- [EXTRACT PROVIDED]
---------------

The four-storey apartment building in the Paris suburbs reflects Déchelette Architecture’s belief in using low-carbon materials, notably in this case, prefabricated raw-earth blocks, as founder Emmanuelle Déchelette explains
In 2021, Déchelette Architecture won a competition organised by Seine Ouest Habitat et Patrimoine for an apartment building at 17 Rue des Quatre-Cheminées in the western Paris suburb of Boulogne-Billancourt. The brief called for a four-storey building with eight social housing units and a shop, using a timber structure and environmentally friendly materials.
The design developed by the Paris-based practice – led by Emmanuelle Déchelette and her brother Philibert – reflects its belief that ‘the construction world must evolve by using low-carbon materials and embracing the intelligence of frugality without compromising the aesthetic and poetic quality of architecture’.

---------------

- [MATERIAL PROVIDED]
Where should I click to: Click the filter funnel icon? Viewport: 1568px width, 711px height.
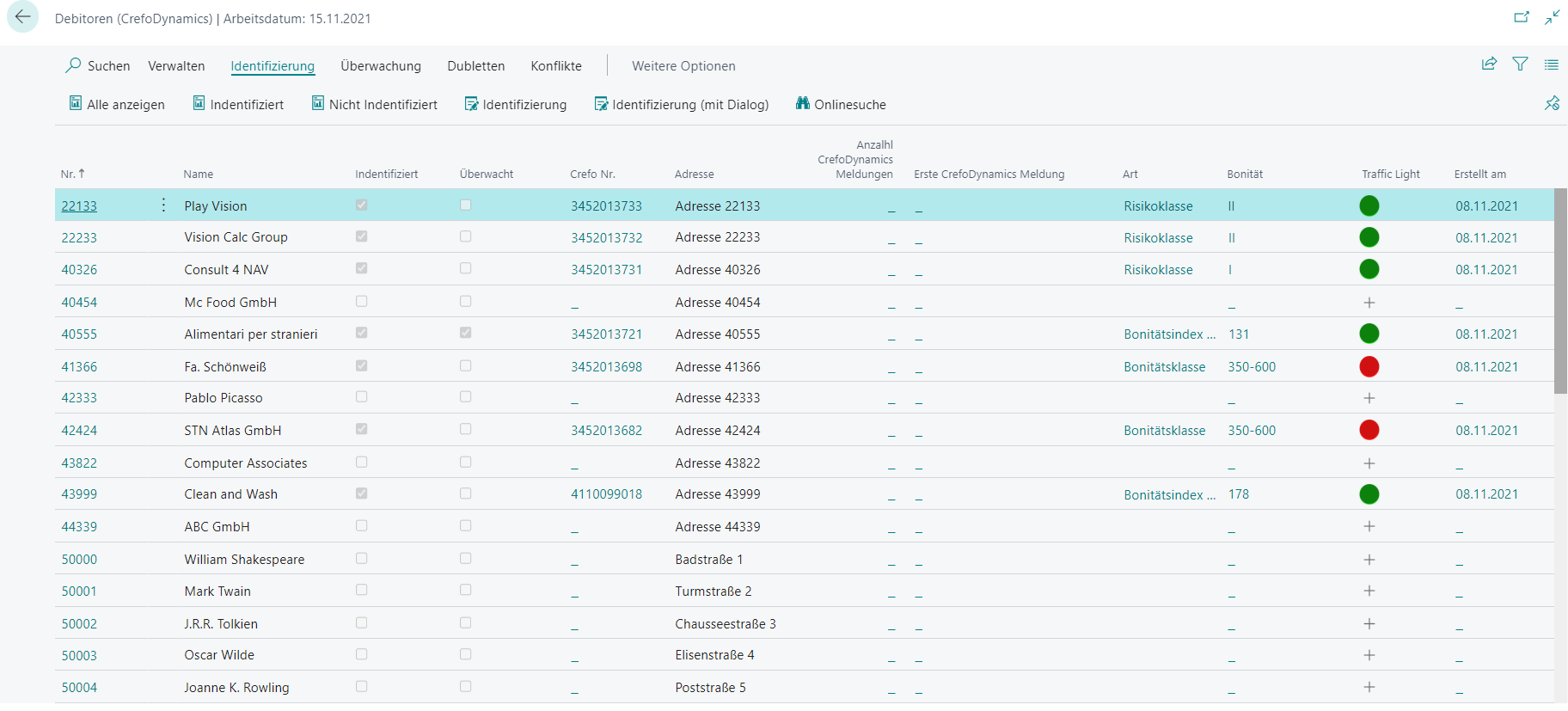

---------------

- [DIRECTIVES]
1 – In the article about the Boulogne-Billancourt apartment building, how many social housing units did the brief call for?
2 – Quote the article about the Boulogne-Billancourt apartment building word for word, from "The four-storey apartment" up to and including "quality of architecture’.".

- [TASK-BY-TASK RESULTS]
1 – Eight.

2 –
The four-storey apartment building in the Paris suburbs reflects Déchelette Architecture’s belief in using low-carbon materials, notably in this case, prefabricated raw-earth blocks, as founder Emmanuelle Déchelette explains
In 2021, Déchelette Architecture won a competition organised by Seine Ouest Habitat et Patrimoine for an apartment building at 17 Rue des Quatre-Cheminées in the western Paris suburb of Boulogne-Billancourt. The brief called for a four-storey building with eight social housing units and a shop, using a timber structure and environmentally friendly materials.
The design developed by the Paris-based practice – led by Emmanuelle Déchelette and her brother Philibert – reflects its belief that ‘the construction world must evolve by using low-carbon materials and embracing the intelligence of frugality without compromising the aesthetic and poetic quality of architecture’.